Significant advances in software design over the last 10 years now allow real-time analysis to be performed as the geometric parameters are changed. As an example, this means that a designer, while changing the depth of the kingpost truss to the right, can watch in real-time as the structural forces change. This is a step change from traditional analysis methods which involve transferring geometry to a separate analysis software, and then running analyses often taking minutes or hours.

The design-performance feedback loop has thus been reduced from hours to seconds.

RECENT COMPUTATIONAL DESIGN

Depending on one’s definition of computational design, it arguably started even before the first CAD software – Alan Sutherland’s SKETCHPAD (1963). However in the architecture, engineering and construction (AEC) industry today, the term typically implies using computing to influence or enable the exploration of design space.

The possible applications of computational design are almost limitless; it is not limited to parametric geometrical investigation, and can be used for true generative design, where a computational algorithm generates the forms by following a set of rules.

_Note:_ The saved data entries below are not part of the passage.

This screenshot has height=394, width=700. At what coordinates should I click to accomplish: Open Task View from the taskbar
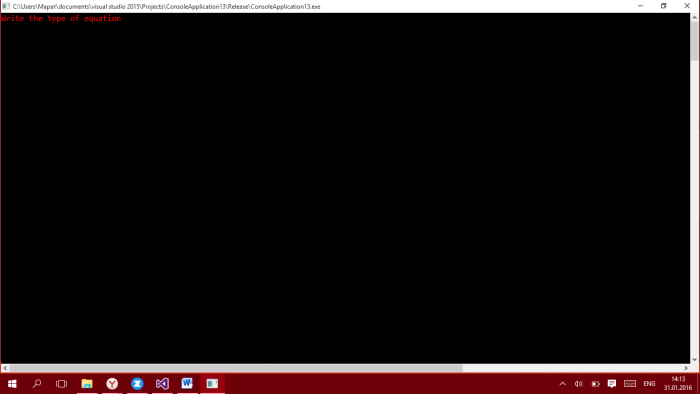pos(61,384)
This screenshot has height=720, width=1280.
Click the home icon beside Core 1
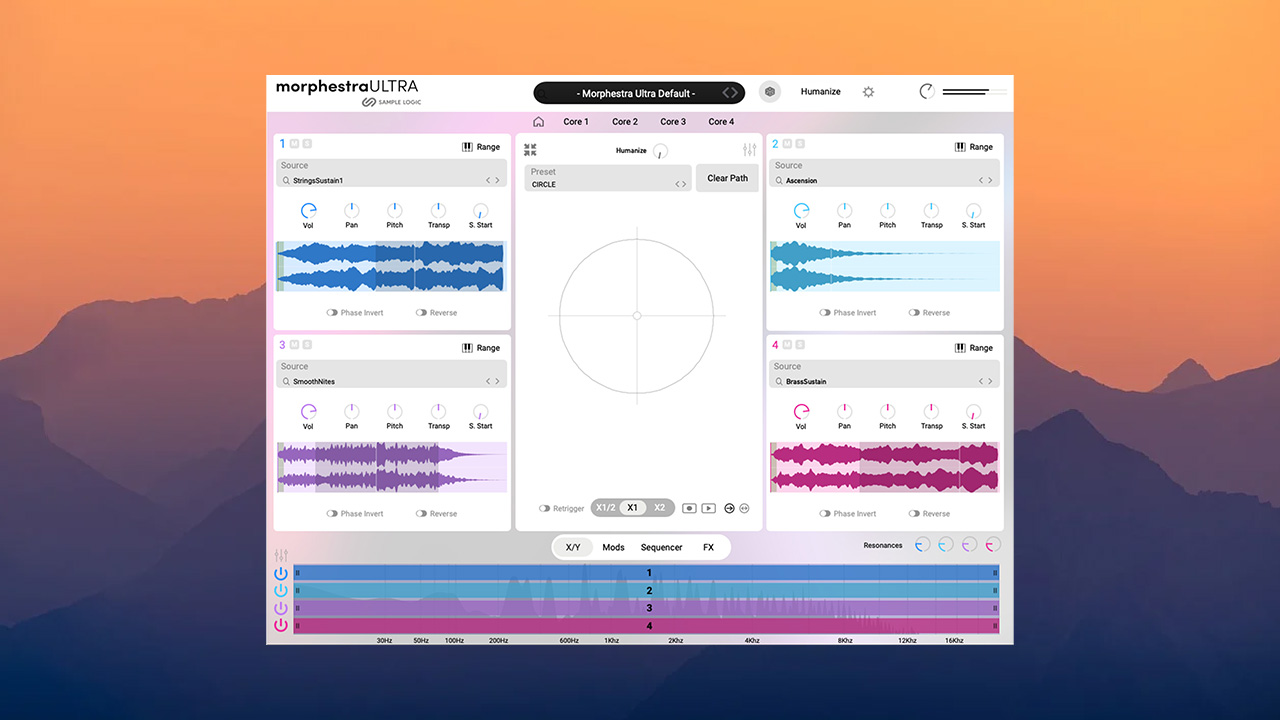(539, 122)
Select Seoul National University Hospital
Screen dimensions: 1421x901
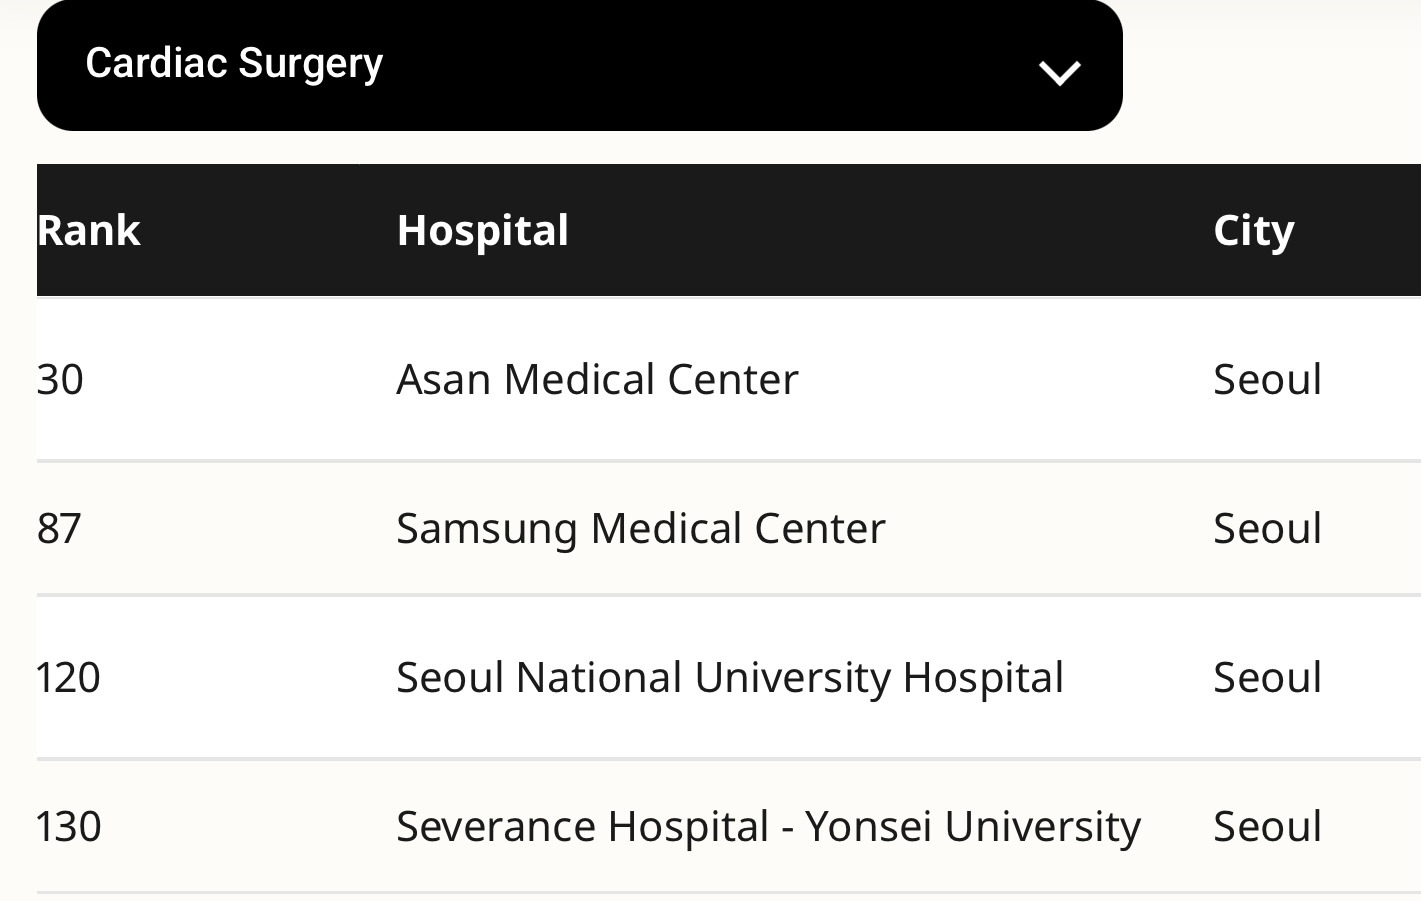point(729,678)
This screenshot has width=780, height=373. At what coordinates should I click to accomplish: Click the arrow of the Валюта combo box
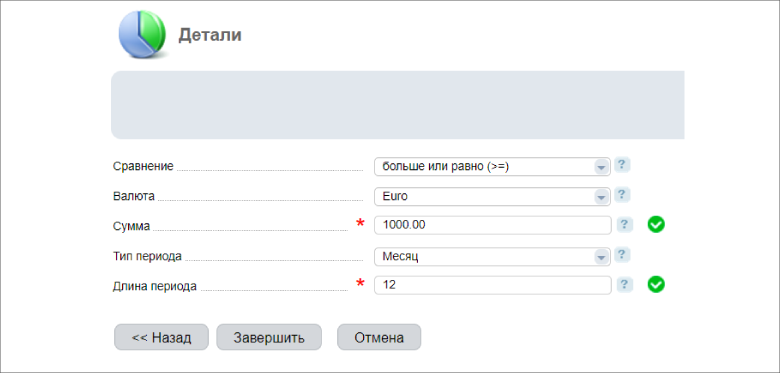pos(601,197)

However, computational design in architecture and engineering has been primarily focused on the parametric definition of geometrical form, and the performance evaluation of such forms. The ability to quickly assess the performance characteristics of designs while varying design parameters can greatly aid design selection.

Early parametric CAD tools like Bentley’s GenerativeComponents first started gaining popularity in 2005, particularly in London’s architectural community. With the release of Grasshopper (a plug-in to Rhinoceros modelling software) in 2007, it quickly became the norm for parametric modelling and computational design in the AEC world. Other software tools like Autodesk’s Dynamo have built on the success of Grasshopper.

These tools use a simple node-based interface, called visual programming – each node on the canvas shown above performs an operation, taking inputs on the left and giving outputs on the right. For example, a Line node would take as input 2 points, or a Structural Beam node would take as inputs a collection of Lines, a Cross Section, and a Material. The topology of the wires connecting the various nodes defines the algorithm logic, thus creating a script.

Inside computational software tools such as Grasshopper, robust user communities have contributed custom plug-ins enabling diverse types of computation and analyses, ranging from geometrical to mathematical to machine learning.

The performance characteristics of buildings which can be evaluated are extensive, including daylighting and building energy simulation, people movement, structural finite element analysis, CNC robotic simulation and toolpath generation, geometric analysis and optimization (e.g. for freeform facade panel planarity), form-finding (e.g. hanging chains a la Gaudi), and physics simulation including Computational Fluid Dynamics.

In the field of structural engineering, computational design is often used for optimizing the geometry or topology of a structure to achieve the most structurally efficient or lowest cost structure.

FREEFORM TIMBER

With timber as a natural material, there is a long history of designing and building complex or free-form shapes and structures of varying sizes. The flexibility and workability of the material makes it ideal for shaping and milling, but its natural defects and variability also present challenges in predictability.

Perhaps some of the earliest structures built using wood curved into shape are the indigenous dwellings constructed with bamboo, reed, and hardwoods in places like southern Iraq (Mudhif houses), Ethiopia (Dorze tribe houses), and Brazil (Oca houses).

In the 1960s, Frei Otto pioneered the use of timber for freeform gridshell structures, using the so-called bending active technique: a lattice of initially straight timber lathes is laid flat on the ground and then curved up into place on-site. After success with smaller structures at Expo’ 67 Montreal, his crowning achievement was the Mannheim Multihalle (1975), an interconnected series of spaces created by a bidirectional double layer grid of 2″ x 2″ timber lathes, with clear spans up to 200 ft – a span-to-depth ratio thinner than that of an eggshell.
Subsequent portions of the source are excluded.